Council may vote tonight on RV storage facility

October 12, 1995|By ADAM SACHS | ADAM SACHS,SUN STAFF

The Columbia Council may vote tonight on a controversial $1 million land deal with Rouse Co. that would clear the way for a recreational vehicle storage facility, a transaction that hinges on a study of surrounding land and ground water contamination.

Council members, who serve as the nonprofit Columbia Association's (CA's) board of directors, also could vote on a citizen group's request for $3,000 to help pay for a University of Maryland study on the implications of incorporating Columbia as a city.

The land deal has drawn charges of cozy dealing between Rouse -- Columbia's developer -- and CA, the homeowners association it created 30 years ago. It involves the association's proposed purchase of two parcels totaling 5.3 acres in the former General Electric Co. manufacturing park off Snowden River Parkway in east Columbia.

One 3-acre parcel, tentatively targeted for the $400,000 RV storage yard, is near two GE hazardous waste dumps that have been capped and are being cleaned up and monitored for pollution under the supervision of the U.S. Environmental Protection Agency.

The council hasn't determined a use for the second parcel -- a 2.3-acre lot in the nearby Gateway Plaza, a Rouse-developed business park on the old GE site. Association officials have suggested building a $1 million "executive fitness center" aimed at Gateway businesses.

In exchange for the land purchase, Rouse has agreed to place under CA's annual property levy two properties excluded from the charge -- the Snowden Square retail center and a future 600-unit Owen Brown village residential development.
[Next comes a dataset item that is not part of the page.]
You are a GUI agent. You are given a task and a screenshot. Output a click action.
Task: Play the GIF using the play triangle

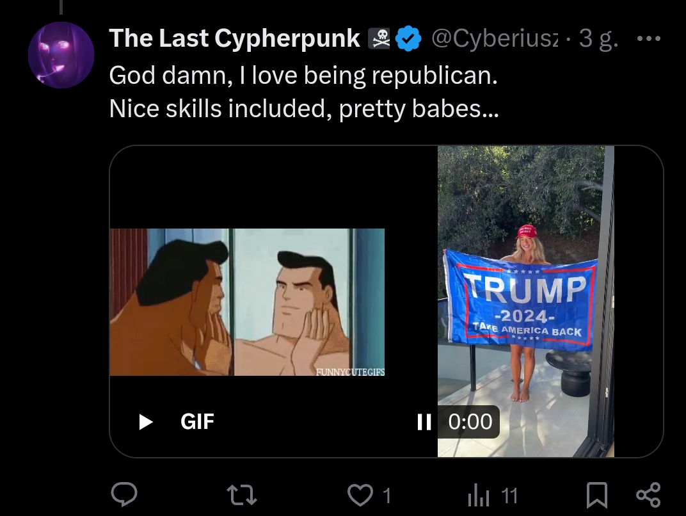tap(146, 421)
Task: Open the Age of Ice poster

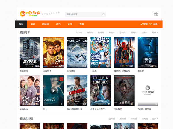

The Snowden Square and Owen Brown properties are projected to generate about $300,000 annually for the association -- income that most council members contend makes the deal a bargain even with an inflated purchase price.
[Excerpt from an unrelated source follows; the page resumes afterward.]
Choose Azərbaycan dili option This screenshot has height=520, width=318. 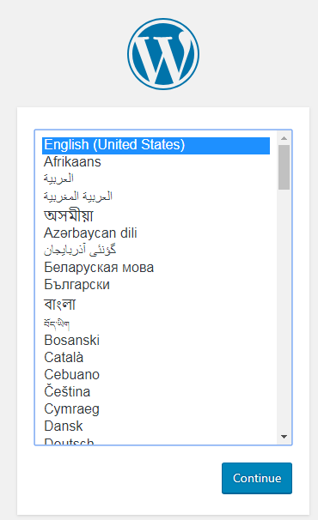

The council in April tentatively approved the land purchase. Several members contend that an RV facility would help resolve violations of Columbia's architectural guidelines, which prohibit parking such vehicles on residential land.

But the environmental study performed by PMT & Associates of Timonium still could scotch the deal, said David W. Berson, the council's vice chairman. The council will have a closed session before its public meeting tonight to discuss the study. "It may say there's no problem or it's another Love Canal. Those are the two extremes," Mr. Berson said.
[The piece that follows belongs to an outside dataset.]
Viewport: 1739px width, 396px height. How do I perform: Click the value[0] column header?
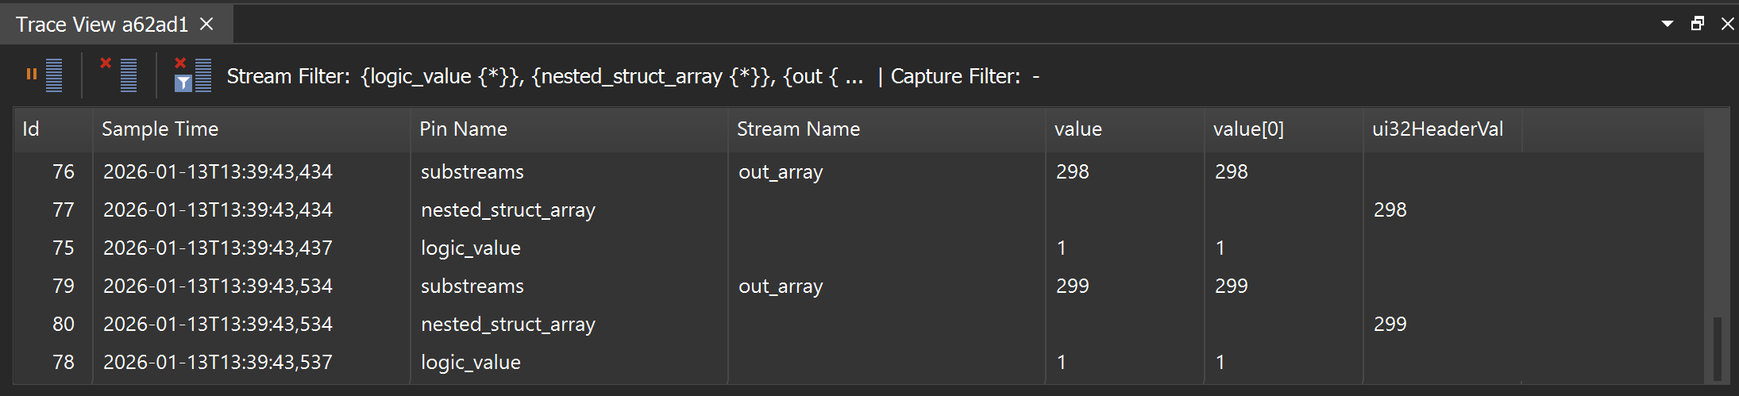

And even if the council decides that environmental risks are minimal and approves the purchase, it still might not build the storage facility, he said. That decision depends on demand and alternative uses for the land, he said.

In requesting an association grant for the University of Maryland incorporation study, Columbia Municipal League President James V. Clark is seeking help from an organization his group wants to replace with a city government. "Although you may not be friends [of incorporation], we hope that you see the need for providing the community with expert, objective information," he wrote in a letter to CA officials.